» **TASK DIRECTIONS**: Output the full listing verbatim.

» **DATA SUPPLIED**:
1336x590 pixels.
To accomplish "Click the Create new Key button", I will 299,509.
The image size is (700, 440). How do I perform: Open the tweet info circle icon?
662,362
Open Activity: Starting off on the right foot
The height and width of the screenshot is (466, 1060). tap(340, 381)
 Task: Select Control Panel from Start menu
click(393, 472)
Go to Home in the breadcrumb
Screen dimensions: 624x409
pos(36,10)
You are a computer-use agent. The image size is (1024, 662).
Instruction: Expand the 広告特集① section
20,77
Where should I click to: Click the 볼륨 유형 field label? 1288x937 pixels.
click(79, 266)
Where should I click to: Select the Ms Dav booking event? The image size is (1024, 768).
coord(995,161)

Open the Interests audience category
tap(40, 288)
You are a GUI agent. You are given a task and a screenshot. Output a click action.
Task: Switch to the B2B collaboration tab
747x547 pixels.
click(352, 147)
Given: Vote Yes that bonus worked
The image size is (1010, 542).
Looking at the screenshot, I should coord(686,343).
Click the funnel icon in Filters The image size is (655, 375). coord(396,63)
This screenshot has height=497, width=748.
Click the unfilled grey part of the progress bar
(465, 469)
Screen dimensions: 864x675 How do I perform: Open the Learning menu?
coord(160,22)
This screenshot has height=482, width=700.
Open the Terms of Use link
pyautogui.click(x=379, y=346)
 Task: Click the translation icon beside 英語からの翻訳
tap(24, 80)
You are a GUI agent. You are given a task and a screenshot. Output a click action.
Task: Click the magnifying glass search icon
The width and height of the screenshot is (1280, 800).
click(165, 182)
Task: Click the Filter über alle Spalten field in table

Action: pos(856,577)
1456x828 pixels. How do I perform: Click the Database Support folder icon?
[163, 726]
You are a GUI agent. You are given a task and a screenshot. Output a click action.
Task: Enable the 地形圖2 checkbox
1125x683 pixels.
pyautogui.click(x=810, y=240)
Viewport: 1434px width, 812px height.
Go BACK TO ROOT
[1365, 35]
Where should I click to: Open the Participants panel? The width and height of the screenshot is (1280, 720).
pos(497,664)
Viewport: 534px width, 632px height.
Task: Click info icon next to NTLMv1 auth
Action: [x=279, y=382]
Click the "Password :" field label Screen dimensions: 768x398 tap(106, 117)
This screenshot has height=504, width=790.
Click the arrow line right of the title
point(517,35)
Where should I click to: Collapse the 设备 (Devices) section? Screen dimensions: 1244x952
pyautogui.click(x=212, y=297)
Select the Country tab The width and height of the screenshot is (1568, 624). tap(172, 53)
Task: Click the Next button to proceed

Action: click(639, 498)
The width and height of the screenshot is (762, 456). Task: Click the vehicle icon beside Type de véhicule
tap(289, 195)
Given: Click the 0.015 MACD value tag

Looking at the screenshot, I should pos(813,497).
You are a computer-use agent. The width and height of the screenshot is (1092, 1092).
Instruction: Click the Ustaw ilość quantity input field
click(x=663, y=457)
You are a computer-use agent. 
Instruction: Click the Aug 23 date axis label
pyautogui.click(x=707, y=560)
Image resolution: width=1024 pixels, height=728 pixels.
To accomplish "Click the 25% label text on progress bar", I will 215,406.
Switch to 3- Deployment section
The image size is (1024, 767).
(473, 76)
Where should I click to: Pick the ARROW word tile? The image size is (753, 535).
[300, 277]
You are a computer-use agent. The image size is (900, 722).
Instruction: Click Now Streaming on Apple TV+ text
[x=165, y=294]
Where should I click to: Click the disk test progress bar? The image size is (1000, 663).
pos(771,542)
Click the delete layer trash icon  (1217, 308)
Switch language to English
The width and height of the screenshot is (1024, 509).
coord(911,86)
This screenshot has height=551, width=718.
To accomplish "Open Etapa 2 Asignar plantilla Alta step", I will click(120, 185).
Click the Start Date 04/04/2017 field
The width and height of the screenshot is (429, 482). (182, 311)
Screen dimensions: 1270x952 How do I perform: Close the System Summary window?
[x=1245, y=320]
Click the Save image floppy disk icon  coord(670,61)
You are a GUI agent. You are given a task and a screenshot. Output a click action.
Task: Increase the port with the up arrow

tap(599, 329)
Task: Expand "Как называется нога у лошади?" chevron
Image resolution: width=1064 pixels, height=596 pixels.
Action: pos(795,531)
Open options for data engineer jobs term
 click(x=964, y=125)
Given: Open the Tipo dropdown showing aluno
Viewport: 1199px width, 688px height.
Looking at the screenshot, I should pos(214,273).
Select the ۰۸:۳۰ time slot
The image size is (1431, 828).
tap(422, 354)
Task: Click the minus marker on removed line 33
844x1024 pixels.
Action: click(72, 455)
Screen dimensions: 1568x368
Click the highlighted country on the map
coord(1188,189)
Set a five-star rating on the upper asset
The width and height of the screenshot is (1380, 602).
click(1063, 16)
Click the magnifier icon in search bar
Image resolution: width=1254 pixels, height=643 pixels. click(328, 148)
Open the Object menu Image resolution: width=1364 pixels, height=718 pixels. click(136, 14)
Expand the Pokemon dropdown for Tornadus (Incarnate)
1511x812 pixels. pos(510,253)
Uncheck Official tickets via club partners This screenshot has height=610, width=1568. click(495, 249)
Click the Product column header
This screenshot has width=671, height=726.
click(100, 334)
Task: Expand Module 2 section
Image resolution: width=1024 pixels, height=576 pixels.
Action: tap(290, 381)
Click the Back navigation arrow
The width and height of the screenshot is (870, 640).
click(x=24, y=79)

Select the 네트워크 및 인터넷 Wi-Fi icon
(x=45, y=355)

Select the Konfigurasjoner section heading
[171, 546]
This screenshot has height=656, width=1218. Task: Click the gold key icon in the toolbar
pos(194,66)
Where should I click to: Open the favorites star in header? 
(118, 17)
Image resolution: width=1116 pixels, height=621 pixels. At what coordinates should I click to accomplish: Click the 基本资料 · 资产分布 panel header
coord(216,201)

» **RESULT BELOW**:
1336x590 pixels.
To accomplish "Click the Create new Key button", I will 299,509.
The image size is (700, 440). How do I perform: Open the tweet info circle icon?
662,362
Open Activity: Starting off on the right foot
The height and width of the screenshot is (466, 1060). tap(340, 381)
 Task: Select Control Panel from Start menu
click(393, 472)
Go to Home in the breadcrumb
Screen dimensions: 624x409
pos(36,10)
You are a computer-use agent. The image size is (1024, 662).
Instruction: Expand the 広告特集① section
20,77
Where should I click to: Click the 볼륨 유형 field label? 1288x937 pixels.
click(79, 266)
Where should I click to: Select the Ms Dav booking event? The image size is (1024, 768).
coord(995,161)

Open the Interests audience category
tap(40, 288)
You are a GUI agent. You are given a task and a screenshot. Output a click action.
Task: Switch to the B2B collaboration tab
747x547 pixels.
click(352, 147)
Given: Vote Yes that bonus worked
The image size is (1010, 542).
Looking at the screenshot, I should coord(686,343).
Click the funnel icon in Filters The image size is (655, 375). coord(396,63)
This screenshot has height=497, width=748.
Click the unfilled grey part of the progress bar
(465, 469)
Screen dimensions: 864x675 How do I perform: Open the Learning menu?
coord(160,22)
This screenshot has height=482, width=700.
Open the Terms of Use link
pyautogui.click(x=379, y=346)
 Task: Click the translation icon beside 英語からの翻訳
tap(24, 80)
You are a GUI agent. You are given a task and a screenshot. Output a click action.
Task: Click the magnifying glass search icon
The width and height of the screenshot is (1280, 800).
click(165, 182)
Task: Click the Filter über alle Spalten field in table

Action: pos(856,577)
1456x828 pixels. How do I perform: Click the Database Support folder icon?
[163, 726]
You are a GUI agent. You are given a task and a screenshot. Output a click action.
Task: Enable the 地形圖2 checkbox
1125x683 pixels.
pyautogui.click(x=810, y=240)
Viewport: 1434px width, 812px height.
Go BACK TO ROOT
[1365, 35]
Where should I click to: Open the Participants panel? The width and height of the screenshot is (1280, 720).
pos(497,664)
Viewport: 534px width, 632px height.
Task: Click info icon next to NTLMv1 auth
Action: [x=279, y=382]
Click the "Password :" field label Screen dimensions: 768x398 tap(106, 117)
This screenshot has height=504, width=790.
Click the arrow line right of the title
point(517,35)
Where should I click to: Collapse the 设备 (Devices) section? Screen dimensions: 1244x952
pyautogui.click(x=212, y=297)
Select the Country tab The width and height of the screenshot is (1568, 624). tap(172, 53)
Task: Click the Next button to proceed

Action: click(639, 498)
The width and height of the screenshot is (762, 456). Task: Click the vehicle icon beside Type de véhicule
tap(289, 195)
Given: Click the 0.015 MACD value tag

Looking at the screenshot, I should pos(813,497).
You are a computer-use agent. The width and height of the screenshot is (1092, 1092).
Instruction: Click the Ustaw ilość quantity input field
click(x=663, y=457)
You are a computer-use agent. 
Instruction: Click the Aug 23 date axis label
pyautogui.click(x=707, y=560)
Image resolution: width=1024 pixels, height=728 pixels.
To accomplish "Click the 25% label text on progress bar", I will 215,406.
Switch to 3- Deployment section
The image size is (1024, 767).
(473, 76)
Where should I click to: Pick the ARROW word tile? The image size is (753, 535).
[300, 277]
You are a computer-use agent. The image size is (900, 722).
Instruction: Click Now Streaming on Apple TV+ text
[x=165, y=294]
Where should I click to: Click the disk test progress bar? The image size is (1000, 663).
pos(771,542)
Click the delete layer trash icon  (1217, 308)
Switch language to English
The width and height of the screenshot is (1024, 509).
coord(911,86)
This screenshot has height=551, width=718.
To accomplish "Open Etapa 2 Asignar plantilla Alta step", I will click(120, 185).
Click the Start Date 04/04/2017 field
The width and height of the screenshot is (429, 482). (182, 311)
Screen dimensions: 1270x952 How do I perform: Close the System Summary window?
[x=1245, y=320]
Click the Save image floppy disk icon  coord(670,61)
You are a GUI agent. You are given a task and a screenshot. Output a click action.
Task: Increase the port with the up arrow

tap(599, 329)
Task: Expand "Как называется нога у лошади?" chevron
Image resolution: width=1064 pixels, height=596 pixels.
Action: pos(795,531)
Open options for data engineer jobs term
 click(x=964, y=125)
Given: Open the Tipo dropdown showing aluno
Viewport: 1199px width, 688px height.
Looking at the screenshot, I should pos(214,273).
Select the ۰۸:۳۰ time slot
The image size is (1431, 828).
tap(422, 354)
Task: Click the minus marker on removed line 33
844x1024 pixels.
Action: click(72, 455)
Screen dimensions: 1568x368
Click the highlighted country on the map
coord(1188,189)
Set a five-star rating on the upper asset
The width and height of the screenshot is (1380, 602).
click(1063, 16)
Click the magnifier icon in search bar
Image resolution: width=1254 pixels, height=643 pixels. click(328, 148)
Open the Object menu Image resolution: width=1364 pixels, height=718 pixels. click(136, 14)
Expand the Pokemon dropdown for Tornadus (Incarnate)
1511x812 pixels. pos(510,253)
Uncheck Official tickets via club partners This screenshot has height=610, width=1568. click(495, 249)
Click the Product column header
This screenshot has width=671, height=726.
click(100, 334)
Task: Expand Module 2 section
Image resolution: width=1024 pixels, height=576 pixels.
Action: tap(290, 381)
Click the Back navigation arrow
The width and height of the screenshot is (870, 640).
click(x=24, y=79)

Select the 네트워크 및 인터넷 Wi-Fi icon
(x=45, y=355)

Select the Konfigurasjoner section heading
[171, 546]
This screenshot has height=656, width=1218. Task: Click the gold key icon in the toolbar
pos(194,66)
Where should I click to: Open the favorites star in header? 
(118, 17)
Image resolution: width=1116 pixels, height=621 pixels. At what coordinates should I click to accomplish: Click the 基本资料 · 资产分布 panel header
coord(216,201)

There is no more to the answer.